**Stated goal:** Filter the data below and copy out every line that contains the word "beside".

**Records for the exercise:**
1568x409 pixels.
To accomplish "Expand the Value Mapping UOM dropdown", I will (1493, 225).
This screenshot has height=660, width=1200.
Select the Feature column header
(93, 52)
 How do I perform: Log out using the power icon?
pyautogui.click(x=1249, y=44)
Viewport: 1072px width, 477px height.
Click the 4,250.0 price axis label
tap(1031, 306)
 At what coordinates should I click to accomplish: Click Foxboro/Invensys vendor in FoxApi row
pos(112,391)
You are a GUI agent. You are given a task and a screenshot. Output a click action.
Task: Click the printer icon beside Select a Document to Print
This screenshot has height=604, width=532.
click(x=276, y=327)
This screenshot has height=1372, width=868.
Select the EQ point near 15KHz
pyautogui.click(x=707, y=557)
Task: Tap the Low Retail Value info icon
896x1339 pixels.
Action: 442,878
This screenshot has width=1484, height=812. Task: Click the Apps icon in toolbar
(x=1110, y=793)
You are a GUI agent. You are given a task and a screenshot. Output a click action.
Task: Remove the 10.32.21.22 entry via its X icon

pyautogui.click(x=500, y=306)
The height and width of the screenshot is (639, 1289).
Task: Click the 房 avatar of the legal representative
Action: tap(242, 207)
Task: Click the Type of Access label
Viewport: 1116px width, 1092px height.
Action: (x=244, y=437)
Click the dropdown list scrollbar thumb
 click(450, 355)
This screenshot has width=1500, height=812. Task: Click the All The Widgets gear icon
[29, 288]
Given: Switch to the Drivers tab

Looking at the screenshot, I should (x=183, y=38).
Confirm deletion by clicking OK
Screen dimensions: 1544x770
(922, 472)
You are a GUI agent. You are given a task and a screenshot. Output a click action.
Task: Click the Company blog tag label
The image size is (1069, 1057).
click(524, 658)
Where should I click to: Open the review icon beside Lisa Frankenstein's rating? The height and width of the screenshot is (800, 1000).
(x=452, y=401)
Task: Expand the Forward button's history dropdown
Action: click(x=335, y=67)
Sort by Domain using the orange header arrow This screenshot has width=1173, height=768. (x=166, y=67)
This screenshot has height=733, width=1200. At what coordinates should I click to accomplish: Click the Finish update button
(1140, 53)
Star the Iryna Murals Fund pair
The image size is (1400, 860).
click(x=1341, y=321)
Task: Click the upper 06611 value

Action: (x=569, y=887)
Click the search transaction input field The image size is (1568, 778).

**Exercise response:**
Task: Click the printer icon beside Select a Document to Print
Where should I click to: Open the review icon beside Lisa Frankenstein's rating? The height and width of the screenshot is (800, 1000).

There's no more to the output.